(Try it) Of the lines below, write out exactly those from the line with "[Ruby]Retrieve English tweets … (210, 2385)" through the line with "Modifier la taille de la police (1683, 313)", both included, and skip the rest.

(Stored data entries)
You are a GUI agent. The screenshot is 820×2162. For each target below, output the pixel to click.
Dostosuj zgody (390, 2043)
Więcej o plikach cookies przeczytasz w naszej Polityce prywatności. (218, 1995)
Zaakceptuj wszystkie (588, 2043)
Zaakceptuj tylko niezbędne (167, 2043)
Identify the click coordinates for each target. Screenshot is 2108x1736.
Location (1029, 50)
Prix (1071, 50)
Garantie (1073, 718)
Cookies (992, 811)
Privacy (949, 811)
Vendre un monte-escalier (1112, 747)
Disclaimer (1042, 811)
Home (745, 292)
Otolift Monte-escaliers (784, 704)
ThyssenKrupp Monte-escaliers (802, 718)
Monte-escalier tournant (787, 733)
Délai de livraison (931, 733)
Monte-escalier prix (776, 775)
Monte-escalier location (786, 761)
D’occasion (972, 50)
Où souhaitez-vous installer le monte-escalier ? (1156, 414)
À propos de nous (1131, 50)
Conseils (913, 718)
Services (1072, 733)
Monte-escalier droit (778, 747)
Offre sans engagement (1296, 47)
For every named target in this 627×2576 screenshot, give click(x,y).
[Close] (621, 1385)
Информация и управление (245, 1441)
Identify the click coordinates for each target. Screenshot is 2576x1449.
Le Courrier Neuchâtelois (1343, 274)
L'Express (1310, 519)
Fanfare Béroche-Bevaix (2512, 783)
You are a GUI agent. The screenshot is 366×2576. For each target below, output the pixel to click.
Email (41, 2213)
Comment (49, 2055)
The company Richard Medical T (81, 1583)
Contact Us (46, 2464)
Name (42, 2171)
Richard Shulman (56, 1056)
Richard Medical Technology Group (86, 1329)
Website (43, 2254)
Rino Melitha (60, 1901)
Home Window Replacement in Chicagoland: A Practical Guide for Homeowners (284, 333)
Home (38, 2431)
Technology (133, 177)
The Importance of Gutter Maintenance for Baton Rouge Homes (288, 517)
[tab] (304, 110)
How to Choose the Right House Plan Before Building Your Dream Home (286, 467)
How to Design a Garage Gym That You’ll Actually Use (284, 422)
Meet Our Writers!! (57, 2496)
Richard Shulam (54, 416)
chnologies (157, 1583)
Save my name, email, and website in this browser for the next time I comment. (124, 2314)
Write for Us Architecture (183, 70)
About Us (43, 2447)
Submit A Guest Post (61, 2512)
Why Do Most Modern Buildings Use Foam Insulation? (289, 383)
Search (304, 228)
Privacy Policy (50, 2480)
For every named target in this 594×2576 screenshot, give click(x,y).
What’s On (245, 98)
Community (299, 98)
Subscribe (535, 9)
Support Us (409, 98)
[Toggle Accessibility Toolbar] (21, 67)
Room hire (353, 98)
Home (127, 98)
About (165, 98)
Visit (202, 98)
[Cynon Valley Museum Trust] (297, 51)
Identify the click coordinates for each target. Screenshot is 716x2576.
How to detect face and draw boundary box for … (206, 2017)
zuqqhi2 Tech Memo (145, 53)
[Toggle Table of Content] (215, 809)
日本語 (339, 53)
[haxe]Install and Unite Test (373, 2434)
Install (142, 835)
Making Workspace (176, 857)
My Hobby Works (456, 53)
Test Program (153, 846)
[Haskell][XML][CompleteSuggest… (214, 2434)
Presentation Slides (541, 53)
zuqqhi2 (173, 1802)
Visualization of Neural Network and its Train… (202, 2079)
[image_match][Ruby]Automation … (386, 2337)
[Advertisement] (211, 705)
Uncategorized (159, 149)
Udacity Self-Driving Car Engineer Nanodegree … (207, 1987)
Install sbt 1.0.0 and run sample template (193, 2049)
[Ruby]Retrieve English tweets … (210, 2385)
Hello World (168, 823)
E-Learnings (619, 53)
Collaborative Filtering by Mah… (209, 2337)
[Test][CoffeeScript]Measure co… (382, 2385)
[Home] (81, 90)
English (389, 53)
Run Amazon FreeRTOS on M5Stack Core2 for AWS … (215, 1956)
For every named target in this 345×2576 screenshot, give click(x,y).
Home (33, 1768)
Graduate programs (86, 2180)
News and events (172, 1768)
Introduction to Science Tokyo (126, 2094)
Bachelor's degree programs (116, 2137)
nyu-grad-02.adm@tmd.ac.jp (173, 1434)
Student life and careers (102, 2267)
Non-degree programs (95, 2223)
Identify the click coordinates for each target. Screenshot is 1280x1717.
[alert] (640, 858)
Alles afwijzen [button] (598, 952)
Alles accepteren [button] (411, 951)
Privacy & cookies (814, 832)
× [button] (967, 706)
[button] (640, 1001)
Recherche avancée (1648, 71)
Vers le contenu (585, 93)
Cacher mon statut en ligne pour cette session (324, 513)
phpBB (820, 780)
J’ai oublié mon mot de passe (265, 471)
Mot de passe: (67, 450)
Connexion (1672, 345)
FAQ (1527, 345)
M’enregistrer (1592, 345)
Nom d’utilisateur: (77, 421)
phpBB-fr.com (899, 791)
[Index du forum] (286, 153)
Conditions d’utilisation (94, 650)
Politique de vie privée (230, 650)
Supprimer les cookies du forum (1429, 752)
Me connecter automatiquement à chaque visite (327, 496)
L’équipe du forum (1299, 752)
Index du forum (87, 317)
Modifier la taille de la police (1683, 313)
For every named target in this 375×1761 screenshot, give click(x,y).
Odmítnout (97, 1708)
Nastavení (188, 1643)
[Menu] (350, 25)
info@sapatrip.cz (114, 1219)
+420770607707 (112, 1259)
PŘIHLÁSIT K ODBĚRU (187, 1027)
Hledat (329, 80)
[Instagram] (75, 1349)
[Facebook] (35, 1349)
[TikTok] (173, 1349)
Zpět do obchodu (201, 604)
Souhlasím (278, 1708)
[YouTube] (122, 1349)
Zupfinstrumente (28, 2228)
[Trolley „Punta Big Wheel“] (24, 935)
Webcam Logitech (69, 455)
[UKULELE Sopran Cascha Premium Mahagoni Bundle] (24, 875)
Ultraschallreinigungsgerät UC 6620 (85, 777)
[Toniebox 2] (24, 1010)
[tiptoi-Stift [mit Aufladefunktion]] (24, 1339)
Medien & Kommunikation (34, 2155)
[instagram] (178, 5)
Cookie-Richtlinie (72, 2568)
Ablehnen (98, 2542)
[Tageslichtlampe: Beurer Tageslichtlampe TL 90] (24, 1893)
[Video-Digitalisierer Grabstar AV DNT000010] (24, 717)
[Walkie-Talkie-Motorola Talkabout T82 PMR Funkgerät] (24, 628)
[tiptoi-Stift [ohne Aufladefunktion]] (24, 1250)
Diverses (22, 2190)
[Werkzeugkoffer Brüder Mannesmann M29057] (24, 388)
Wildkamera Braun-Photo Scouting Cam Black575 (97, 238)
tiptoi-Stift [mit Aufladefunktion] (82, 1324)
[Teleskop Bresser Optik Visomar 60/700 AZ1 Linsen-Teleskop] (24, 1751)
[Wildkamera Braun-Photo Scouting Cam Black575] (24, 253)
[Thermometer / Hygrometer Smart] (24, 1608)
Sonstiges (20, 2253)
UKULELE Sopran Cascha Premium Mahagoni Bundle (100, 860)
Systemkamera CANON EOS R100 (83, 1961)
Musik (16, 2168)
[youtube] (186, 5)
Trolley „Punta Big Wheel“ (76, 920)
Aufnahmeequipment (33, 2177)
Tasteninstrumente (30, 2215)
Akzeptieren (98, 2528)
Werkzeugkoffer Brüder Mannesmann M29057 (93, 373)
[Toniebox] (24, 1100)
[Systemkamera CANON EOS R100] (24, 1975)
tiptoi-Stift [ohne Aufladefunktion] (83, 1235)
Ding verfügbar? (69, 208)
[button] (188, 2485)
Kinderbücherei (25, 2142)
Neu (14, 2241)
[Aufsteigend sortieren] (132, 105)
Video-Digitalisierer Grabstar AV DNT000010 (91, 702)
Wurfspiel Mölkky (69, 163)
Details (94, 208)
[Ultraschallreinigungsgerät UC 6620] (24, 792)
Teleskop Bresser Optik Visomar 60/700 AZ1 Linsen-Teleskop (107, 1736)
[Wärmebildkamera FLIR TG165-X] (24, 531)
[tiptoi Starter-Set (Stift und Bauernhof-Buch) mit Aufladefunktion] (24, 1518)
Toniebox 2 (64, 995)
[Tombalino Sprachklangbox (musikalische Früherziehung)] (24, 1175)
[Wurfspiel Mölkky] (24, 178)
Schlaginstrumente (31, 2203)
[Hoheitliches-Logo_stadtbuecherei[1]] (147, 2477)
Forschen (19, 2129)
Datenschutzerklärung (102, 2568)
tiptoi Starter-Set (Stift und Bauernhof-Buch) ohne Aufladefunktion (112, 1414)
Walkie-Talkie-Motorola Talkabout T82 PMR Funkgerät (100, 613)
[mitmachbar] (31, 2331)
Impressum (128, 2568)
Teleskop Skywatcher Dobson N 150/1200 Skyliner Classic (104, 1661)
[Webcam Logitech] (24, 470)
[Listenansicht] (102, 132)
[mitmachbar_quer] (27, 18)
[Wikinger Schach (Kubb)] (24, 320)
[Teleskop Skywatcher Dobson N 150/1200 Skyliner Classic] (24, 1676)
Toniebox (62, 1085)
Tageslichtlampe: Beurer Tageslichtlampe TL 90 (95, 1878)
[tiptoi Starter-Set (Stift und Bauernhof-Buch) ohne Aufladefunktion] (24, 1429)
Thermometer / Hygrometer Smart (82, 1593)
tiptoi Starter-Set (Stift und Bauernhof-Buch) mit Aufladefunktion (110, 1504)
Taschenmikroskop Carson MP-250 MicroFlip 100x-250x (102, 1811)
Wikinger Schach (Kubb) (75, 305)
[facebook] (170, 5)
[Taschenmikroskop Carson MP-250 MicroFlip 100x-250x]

(Output of the exercise)
[Ruby]Retrieve English tweets … (210, 2385)
Hello World (168, 823)
E-Learnings (619, 53)
Collaborative Filtering by Mah… (209, 2337)
[Test][CoffeeScript]Measure co… (382, 2385)
[Home] (81, 90)
English (389, 53)
Run Amazon FreeRTOS on M5Stack Core2 for AWS … (215, 1956)
For every named target in this 345×2576 screenshot, give click(x,y).
Home (33, 1768)
Graduate programs (86, 2180)
News and events (172, 1768)
Introduction to Science Tokyo (126, 2094)
Bachelor's degree programs (116, 2137)
nyu-grad-02.adm@tmd.ac.jp (173, 1434)
Student life and careers (102, 2267)
Non-degree programs (95, 2223)
Identify the click coordinates for each target. Screenshot is 1280x1717.
[alert] (640, 858)
Alles afwijzen [button] (598, 952)
Alles accepteren [button] (411, 951)
Privacy & cookies (814, 832)
× [button] (967, 706)
[button] (640, 1001)
Recherche avancée (1648, 71)
Vers le contenu (585, 93)
Cacher mon statut en ligne pour cette session (324, 513)
phpBB (820, 780)
J’ai oublié mon mot de passe (265, 471)
Mot de passe: (67, 450)
Connexion (1672, 345)
FAQ (1527, 345)
M’enregistrer (1592, 345)
Nom d’utilisateur: (77, 421)
phpBB-fr.com (899, 791)
[Index du forum] (286, 153)
Conditions d’utilisation (94, 650)
Politique de vie privée (230, 650)
Supprimer les cookies du forum (1429, 752)
Me connecter automatiquement à chaque visite (327, 496)
L’équipe du forum (1299, 752)
Index du forum (87, 317)
Modifier la taille de la police (1683, 313)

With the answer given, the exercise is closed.